SQLAlchemy Select statement - SQL Syntax Error

Question

I have created a table (MySQL 5.1)

from sqlalchemy import *

def get():
    db = create_engine('mysql://user:password@localhost/database')
    db.echo = True
    metadata = MetaData(db)

    feeds = Table('feeds', metadata,
            Column('id', Integer, primary_key=True),
            Column('title', String(100)),
            Column('link', String(255)),
            Column('description', String(255)),
    )

    entries = Table('entries', metadata,
            Column('id', Integer, primary_key=True),
            Column('fid', Integer),
            Column('url', String(255)),
            Column('title', String(255)),
            Column('content', String(5000)),
            Column('date', DateTime),
    )
    feeds.create()
    entries.create()

But when I try to query it:

from sqlalchemy import *
db = create_engine('mysql://user:password@localhost/database')
metadata = MetaData(db)
feeds = Table('feeds', metadata)
s = feeds.select()
result = db.execute(s)

I get an error on the result = db.execute(s) line indicating the following:

sqlalchemy.exc.ProgrammingError: (ProgrammingError) (1064, "You have an error in your SQL syntax; check the manual that corresponds to your MySQL server version for the right syntax to use near 'FROM feeds' at line 2") 'SELECT  \nFROM feeds' ()

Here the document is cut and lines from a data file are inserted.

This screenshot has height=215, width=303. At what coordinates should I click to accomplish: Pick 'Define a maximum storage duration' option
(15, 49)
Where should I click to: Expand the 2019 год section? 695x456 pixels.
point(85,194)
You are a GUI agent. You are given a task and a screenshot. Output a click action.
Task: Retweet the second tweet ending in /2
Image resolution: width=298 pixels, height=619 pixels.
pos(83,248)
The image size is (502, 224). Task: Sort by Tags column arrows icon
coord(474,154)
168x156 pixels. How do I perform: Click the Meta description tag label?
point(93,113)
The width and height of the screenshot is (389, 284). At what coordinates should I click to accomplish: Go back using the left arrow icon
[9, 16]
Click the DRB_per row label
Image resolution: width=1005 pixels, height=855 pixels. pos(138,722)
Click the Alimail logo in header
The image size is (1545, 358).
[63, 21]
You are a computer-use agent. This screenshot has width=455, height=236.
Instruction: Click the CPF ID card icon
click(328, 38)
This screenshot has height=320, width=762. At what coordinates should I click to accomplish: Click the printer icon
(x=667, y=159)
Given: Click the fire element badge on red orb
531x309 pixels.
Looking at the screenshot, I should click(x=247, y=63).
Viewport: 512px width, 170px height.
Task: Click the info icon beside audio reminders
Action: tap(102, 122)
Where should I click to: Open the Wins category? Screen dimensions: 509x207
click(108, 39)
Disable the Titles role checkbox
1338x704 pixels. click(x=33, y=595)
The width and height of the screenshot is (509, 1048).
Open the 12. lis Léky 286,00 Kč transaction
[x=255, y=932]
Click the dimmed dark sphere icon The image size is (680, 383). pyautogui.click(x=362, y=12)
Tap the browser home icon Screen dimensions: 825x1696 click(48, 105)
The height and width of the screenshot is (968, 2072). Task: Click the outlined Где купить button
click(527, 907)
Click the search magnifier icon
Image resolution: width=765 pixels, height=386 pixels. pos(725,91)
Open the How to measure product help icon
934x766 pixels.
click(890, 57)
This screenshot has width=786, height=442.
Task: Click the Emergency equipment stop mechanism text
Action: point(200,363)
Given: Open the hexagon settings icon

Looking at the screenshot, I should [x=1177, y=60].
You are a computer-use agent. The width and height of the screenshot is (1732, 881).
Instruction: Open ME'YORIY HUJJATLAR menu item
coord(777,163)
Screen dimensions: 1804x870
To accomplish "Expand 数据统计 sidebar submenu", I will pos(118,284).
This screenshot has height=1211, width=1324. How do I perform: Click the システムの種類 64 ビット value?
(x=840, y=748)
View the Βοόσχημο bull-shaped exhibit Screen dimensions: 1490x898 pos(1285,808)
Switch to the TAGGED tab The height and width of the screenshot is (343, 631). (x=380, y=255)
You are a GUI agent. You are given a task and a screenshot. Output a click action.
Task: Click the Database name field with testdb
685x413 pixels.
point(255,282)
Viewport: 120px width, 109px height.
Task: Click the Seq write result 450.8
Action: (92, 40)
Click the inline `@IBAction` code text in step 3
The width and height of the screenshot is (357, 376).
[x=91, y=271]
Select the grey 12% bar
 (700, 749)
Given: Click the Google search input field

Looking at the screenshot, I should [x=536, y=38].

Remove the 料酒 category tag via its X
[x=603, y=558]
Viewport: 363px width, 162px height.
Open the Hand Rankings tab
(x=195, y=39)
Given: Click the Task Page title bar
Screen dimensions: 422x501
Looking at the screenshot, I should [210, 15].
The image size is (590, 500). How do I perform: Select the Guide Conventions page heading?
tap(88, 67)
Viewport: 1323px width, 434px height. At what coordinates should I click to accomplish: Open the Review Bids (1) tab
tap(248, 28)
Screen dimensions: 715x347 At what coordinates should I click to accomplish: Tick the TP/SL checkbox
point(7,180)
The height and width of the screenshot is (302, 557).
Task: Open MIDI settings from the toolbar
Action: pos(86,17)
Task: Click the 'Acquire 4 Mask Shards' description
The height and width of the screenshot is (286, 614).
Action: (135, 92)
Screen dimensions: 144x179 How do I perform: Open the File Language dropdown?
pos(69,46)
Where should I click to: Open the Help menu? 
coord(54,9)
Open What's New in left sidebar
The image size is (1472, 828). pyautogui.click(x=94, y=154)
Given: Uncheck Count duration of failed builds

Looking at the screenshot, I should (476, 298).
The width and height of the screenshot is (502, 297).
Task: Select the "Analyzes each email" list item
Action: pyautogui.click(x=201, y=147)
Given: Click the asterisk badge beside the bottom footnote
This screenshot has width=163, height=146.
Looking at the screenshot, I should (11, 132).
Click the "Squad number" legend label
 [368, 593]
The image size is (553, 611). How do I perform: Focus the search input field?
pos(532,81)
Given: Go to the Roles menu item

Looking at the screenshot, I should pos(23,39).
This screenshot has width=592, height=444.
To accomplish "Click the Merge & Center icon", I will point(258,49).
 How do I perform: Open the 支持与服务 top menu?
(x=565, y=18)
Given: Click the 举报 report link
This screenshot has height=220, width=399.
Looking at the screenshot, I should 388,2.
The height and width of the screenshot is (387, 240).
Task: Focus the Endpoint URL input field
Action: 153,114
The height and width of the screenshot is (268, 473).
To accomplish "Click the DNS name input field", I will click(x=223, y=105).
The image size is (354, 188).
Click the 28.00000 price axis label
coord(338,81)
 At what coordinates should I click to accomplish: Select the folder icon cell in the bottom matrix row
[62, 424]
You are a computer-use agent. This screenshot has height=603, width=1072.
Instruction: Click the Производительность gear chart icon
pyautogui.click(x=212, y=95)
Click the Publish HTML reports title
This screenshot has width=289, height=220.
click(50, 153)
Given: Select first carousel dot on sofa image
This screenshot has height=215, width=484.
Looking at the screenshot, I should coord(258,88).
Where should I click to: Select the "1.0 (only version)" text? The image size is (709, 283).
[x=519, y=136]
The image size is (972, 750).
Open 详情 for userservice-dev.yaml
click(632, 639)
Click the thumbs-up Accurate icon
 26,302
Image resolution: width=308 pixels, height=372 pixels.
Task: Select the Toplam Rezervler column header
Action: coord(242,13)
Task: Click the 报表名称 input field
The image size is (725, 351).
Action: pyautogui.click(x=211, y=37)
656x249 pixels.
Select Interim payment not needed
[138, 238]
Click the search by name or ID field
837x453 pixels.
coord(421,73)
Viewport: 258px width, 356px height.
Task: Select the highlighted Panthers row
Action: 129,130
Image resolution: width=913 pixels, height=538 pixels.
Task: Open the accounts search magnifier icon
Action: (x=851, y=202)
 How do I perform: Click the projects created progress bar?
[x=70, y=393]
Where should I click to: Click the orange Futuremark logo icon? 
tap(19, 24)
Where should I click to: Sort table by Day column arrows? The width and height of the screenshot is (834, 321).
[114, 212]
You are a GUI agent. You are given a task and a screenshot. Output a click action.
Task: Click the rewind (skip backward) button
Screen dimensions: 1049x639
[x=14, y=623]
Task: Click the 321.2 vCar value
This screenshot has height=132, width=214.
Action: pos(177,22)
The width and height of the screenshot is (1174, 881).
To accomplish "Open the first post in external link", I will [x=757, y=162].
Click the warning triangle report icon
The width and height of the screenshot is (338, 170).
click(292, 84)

I'm obviously new to SQLAlchemy, and I have no idea what I'm doing wrong, despite having googled every tutorial on the web and changed this a million times. Any help?

Answer 1

I suspect Table.select() is only for selecting specific columns. For SELECT * , the expression language tutorial uses this syntax instead:

from sqlalchemy.sql import select
s = select([feeds])
result = db.execute(s)

Answer 2

您的feeds.select（）调用中可能缺少一些内容，我将再次查看此功能的API文档。